*** SOURCE INFORMATION

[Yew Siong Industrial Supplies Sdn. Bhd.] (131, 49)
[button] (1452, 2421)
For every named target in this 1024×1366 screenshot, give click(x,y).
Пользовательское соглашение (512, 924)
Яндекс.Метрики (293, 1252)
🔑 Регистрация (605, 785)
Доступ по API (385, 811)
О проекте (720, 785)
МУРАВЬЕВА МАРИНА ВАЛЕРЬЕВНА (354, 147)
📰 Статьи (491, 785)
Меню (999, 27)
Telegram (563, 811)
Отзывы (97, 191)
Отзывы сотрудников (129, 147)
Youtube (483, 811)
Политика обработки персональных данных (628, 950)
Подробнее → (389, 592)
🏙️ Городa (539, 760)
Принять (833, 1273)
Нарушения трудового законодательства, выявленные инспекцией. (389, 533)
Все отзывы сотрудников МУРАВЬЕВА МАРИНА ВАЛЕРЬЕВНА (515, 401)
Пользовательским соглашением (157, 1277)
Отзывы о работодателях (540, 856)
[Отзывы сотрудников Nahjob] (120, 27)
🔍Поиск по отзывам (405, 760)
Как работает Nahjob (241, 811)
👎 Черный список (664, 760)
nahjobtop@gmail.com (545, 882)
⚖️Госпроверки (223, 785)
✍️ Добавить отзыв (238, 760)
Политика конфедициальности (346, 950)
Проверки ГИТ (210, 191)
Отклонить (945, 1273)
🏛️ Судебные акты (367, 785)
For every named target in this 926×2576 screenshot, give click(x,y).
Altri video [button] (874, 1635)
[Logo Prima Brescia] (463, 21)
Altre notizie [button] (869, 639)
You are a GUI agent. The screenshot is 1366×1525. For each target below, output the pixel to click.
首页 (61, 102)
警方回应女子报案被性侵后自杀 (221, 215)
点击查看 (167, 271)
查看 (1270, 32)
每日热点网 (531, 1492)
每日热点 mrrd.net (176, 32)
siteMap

******

Within the entries, find all lines holding "target" and copy each one.

◆ SOLUTION TO THIS TASK
For every named target in this 1024×1366 screenshot, give click(x,y).
For every named target in this 926×2576 screenshot, give click(x,y).
You are a GUI agent. The screenshot is 1366×1525. For each target below, output the pixel to click.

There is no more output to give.